Written by: Natalia M. Sylvester
We’re always hearing that freelancing is hard work. It’s hard to create a name for yourself when you’re just starting out. It takes a lot of work to keep a steady amount of assignments. It’s not always easy to find clients who will understand what a great writer is worth.
But there’s one very important part of it that shouldn’t be hard: knowing when a client is right for you.
When I think of my favorite clients, they all share one thing in common. Landing them was actually pretty easy. And I don’t mean that in an arrogant way, or even a lazy way. Yes, I marketed my butt off to catch their attention. Yes, I made sure to sell myself, as best I could, when they considered me for their project. But never, throughout the entire process, did they make me feel uneasy.
We need to give ourselves permission to embrace easy. It shouldn’t be difficult to know when you and a client are a good match. We shouldn’t be filled with doubt, or be unsure about whether we trust them. We need to think of it like dating: Mr. or Mrs. Right would never make you feel wrong.
The problem with embracing easy is that, well, it’s hard. It really comes down to trusting our instincts, and instincts—being the sneaky little inklings that they are—never let us know the reasoning behind what they’re suggesting.
The reasoning is only revealed to us later. Like when a client isn’t communicating enough, but still expects your copy to be spot-on. Or when, three months after invoicing, the check has yet to arrive.
Having been through this far too many times, I came up with a list of questions that I always have at the back of my mind when talking to prospective clients. Here’s a big surprise—they’re easy.

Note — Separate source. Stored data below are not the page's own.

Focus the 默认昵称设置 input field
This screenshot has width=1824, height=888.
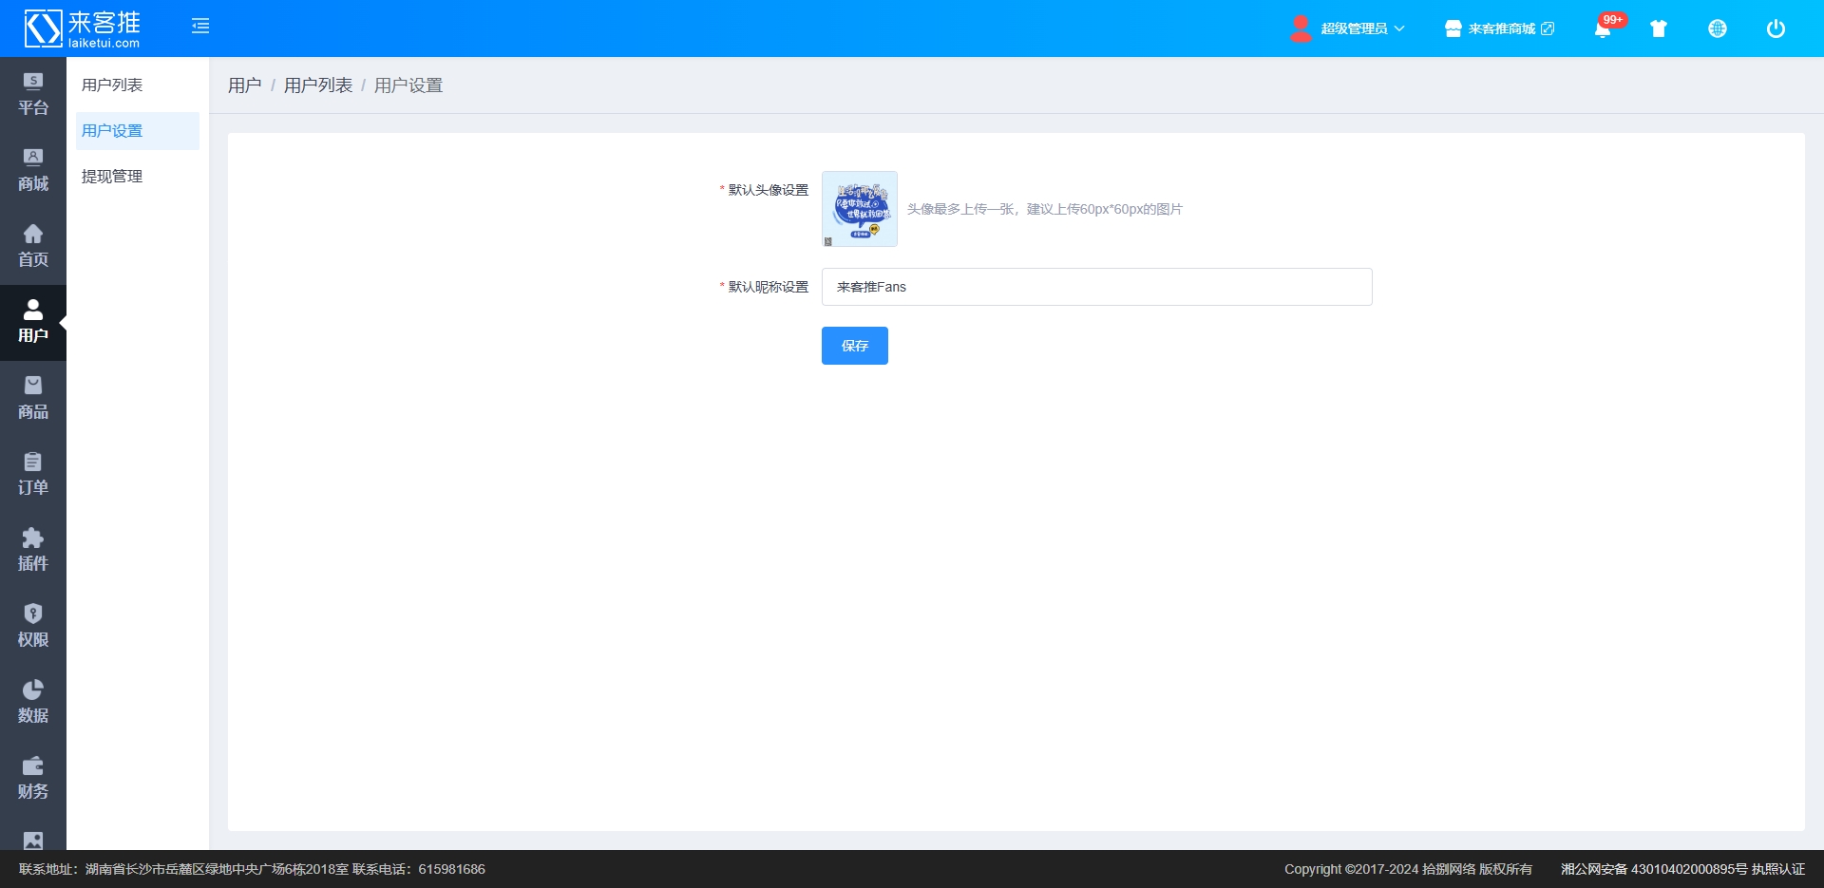pos(1096,287)

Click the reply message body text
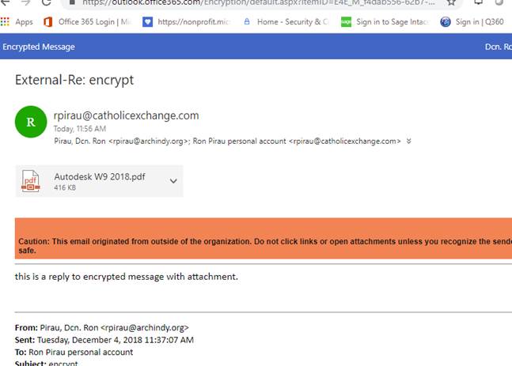127,277
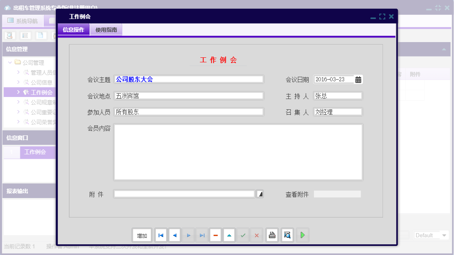This screenshot has width=454, height=255.
Task: Select the 信息操作 tab
Action: (x=74, y=30)
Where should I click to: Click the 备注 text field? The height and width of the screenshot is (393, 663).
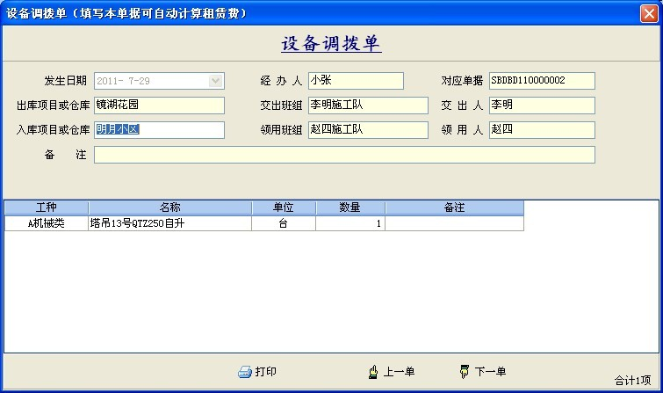click(344, 155)
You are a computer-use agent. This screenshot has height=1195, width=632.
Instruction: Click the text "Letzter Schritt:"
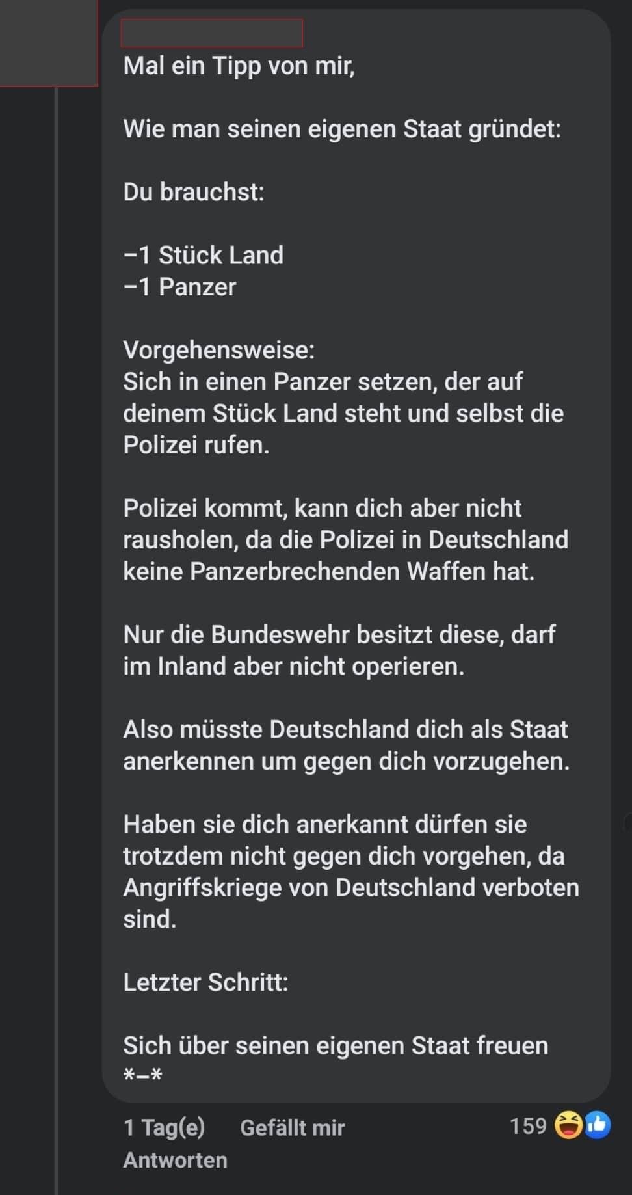pos(205,982)
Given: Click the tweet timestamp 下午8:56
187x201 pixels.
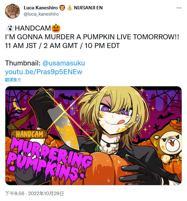Looking at the screenshot, I should coord(15,194).
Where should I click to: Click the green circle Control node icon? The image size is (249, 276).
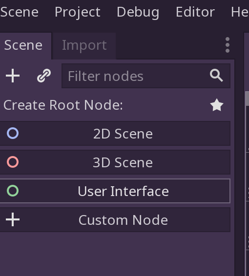(x=13, y=191)
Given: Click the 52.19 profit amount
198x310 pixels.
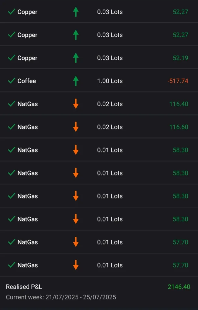Looking at the screenshot, I should [x=180, y=58].
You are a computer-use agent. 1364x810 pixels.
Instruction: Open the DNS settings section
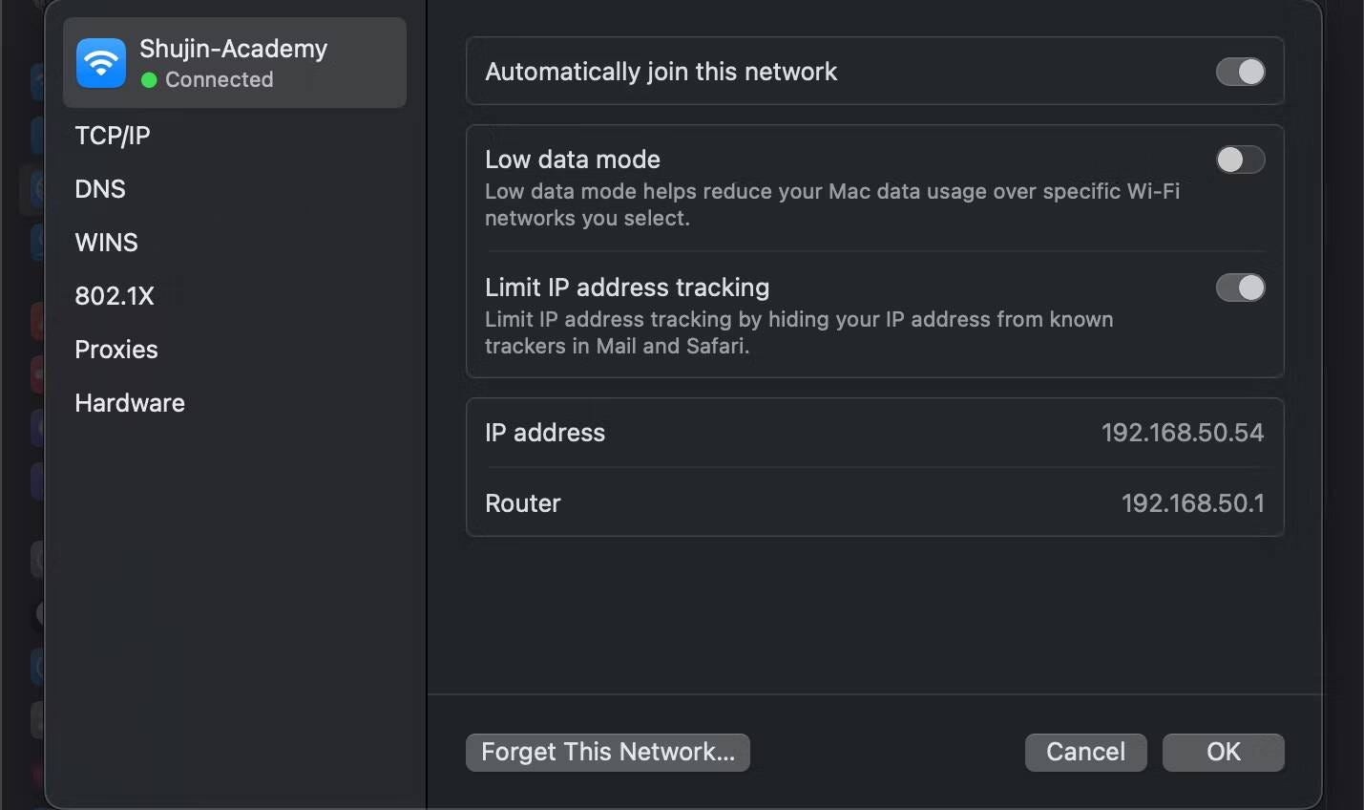pyautogui.click(x=100, y=189)
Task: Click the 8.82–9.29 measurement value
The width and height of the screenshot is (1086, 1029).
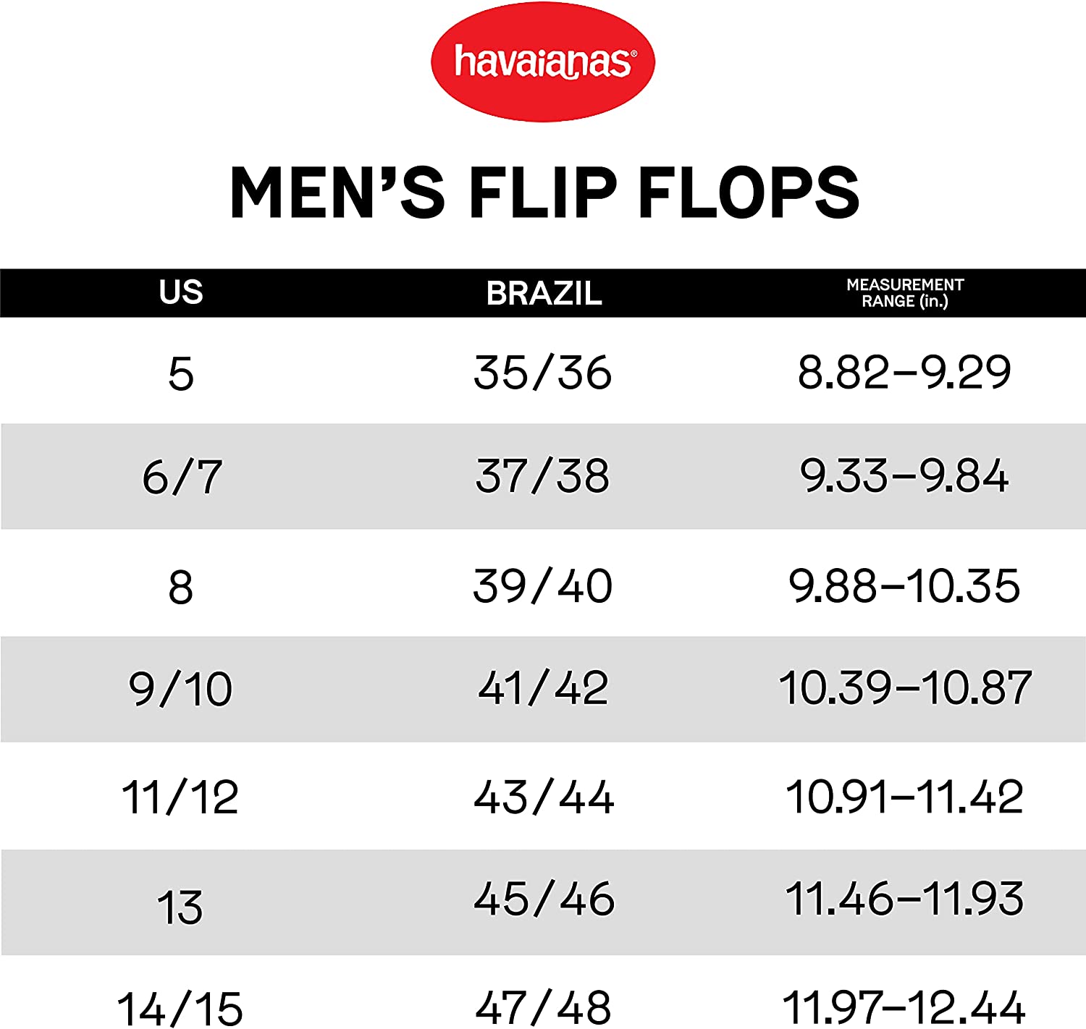Action: tap(904, 373)
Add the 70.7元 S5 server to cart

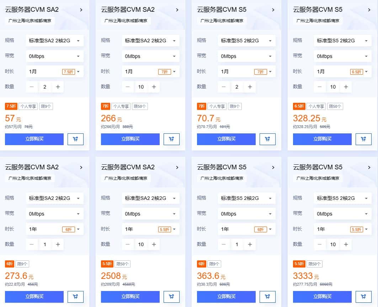point(267,139)
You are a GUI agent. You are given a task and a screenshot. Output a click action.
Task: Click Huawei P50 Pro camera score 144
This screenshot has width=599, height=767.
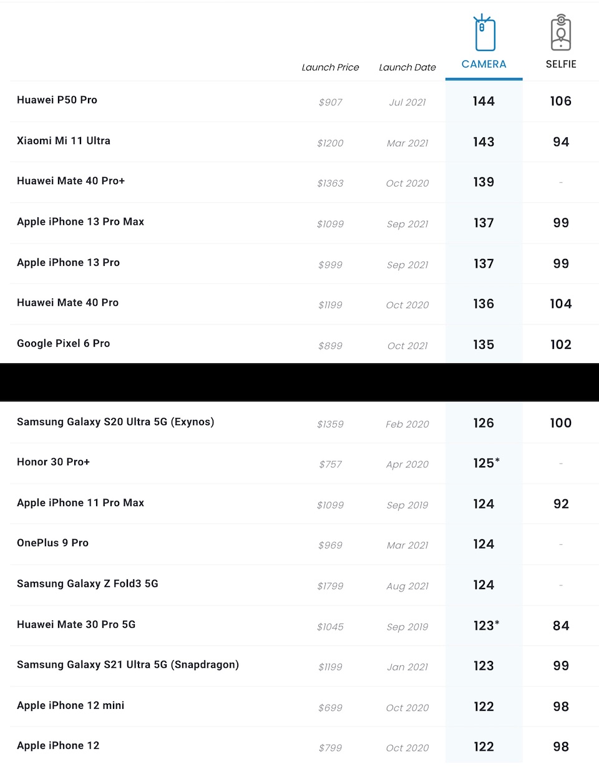(484, 101)
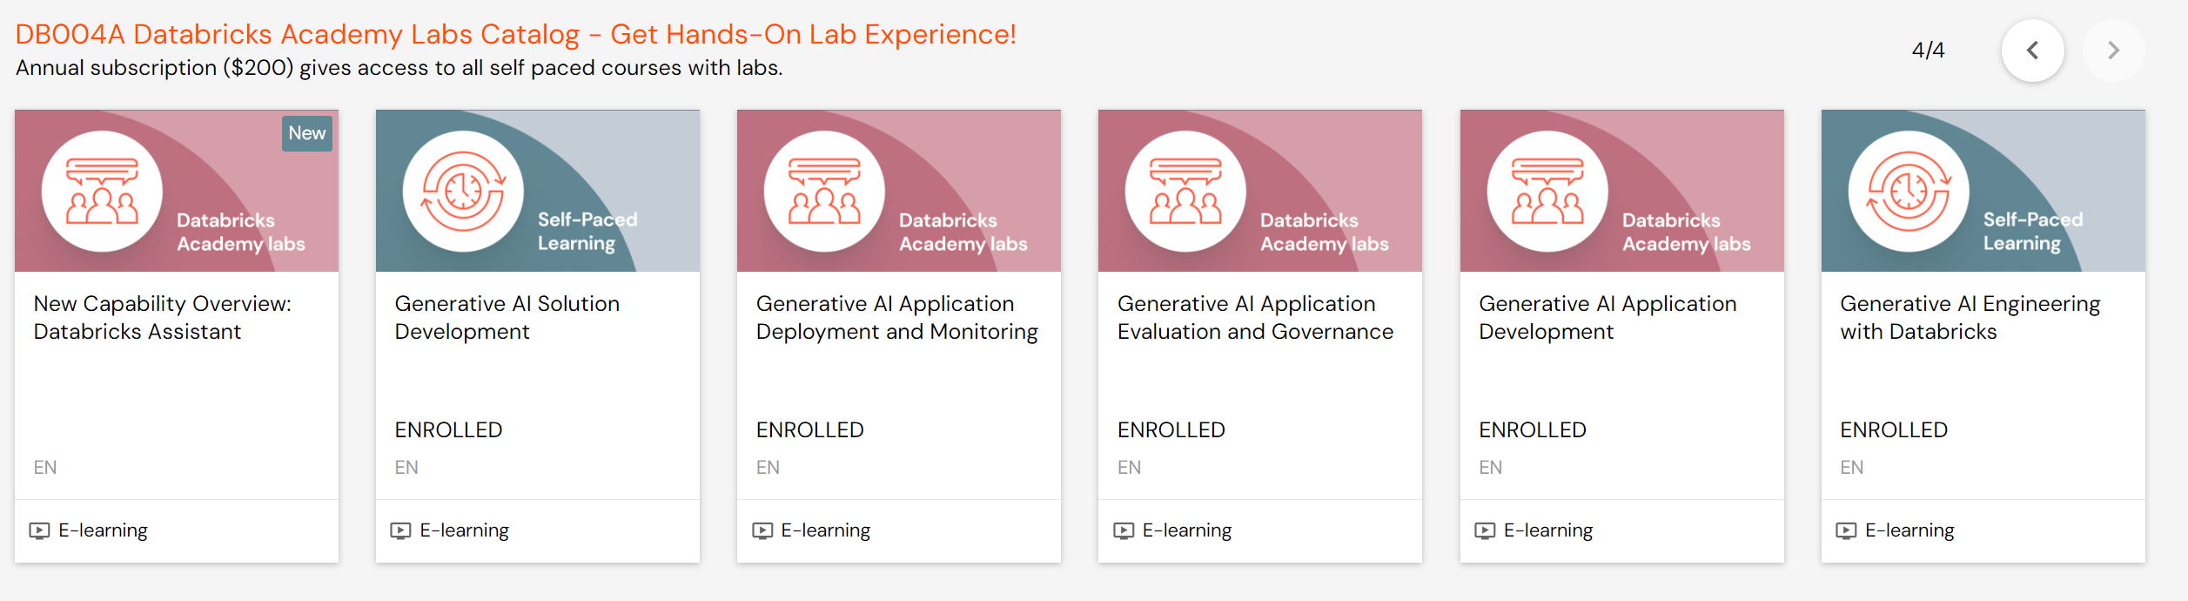The width and height of the screenshot is (2188, 601).
Task: Click the Databricks Academy labs group icon on first card
Action: point(101,191)
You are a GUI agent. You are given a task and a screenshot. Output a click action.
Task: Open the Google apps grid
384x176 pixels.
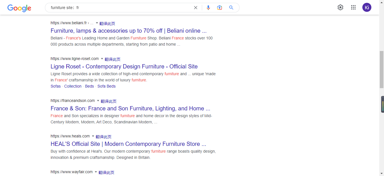pos(353,7)
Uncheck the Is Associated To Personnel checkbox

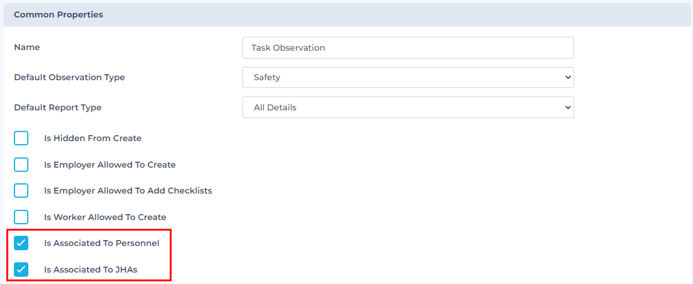[21, 243]
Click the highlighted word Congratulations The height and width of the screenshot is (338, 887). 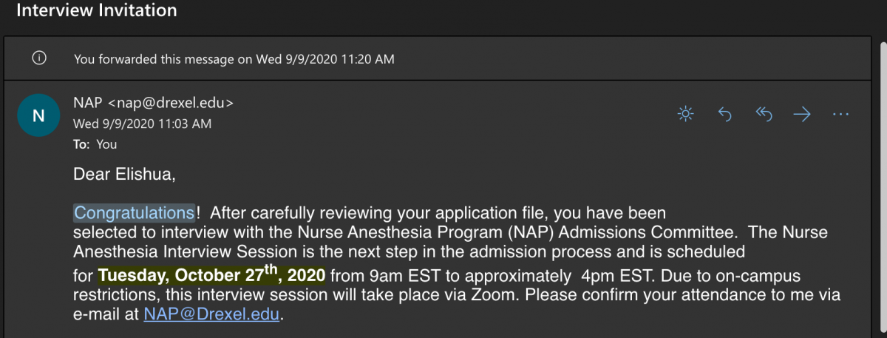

- Are you comfortable with the work and the direction the client wants to go in? Are you confident that it’ll result in work you’ll be proud of?
- Does the work excite you in some way or another? (Maybe the subject matter isn’t your favorite, but the format is something you’ve been meaning to break into, for example.)
- Do you see the fact that your brand will be associated with this client as a good thing?
- If they’re a new company, do they seem to have their business in order? (Or do they say things like, their target audience is everyone and that they’ll be making a billion dollars in profits by next year?)
- When you discuss their needs, does the client respect your point of view?
- When you quote them, do they try to talk down your prices?
And finally, the most important question of all, vague as it might be…
Do you and the client click?
What about you? In what other ways do you think the process could be made easier?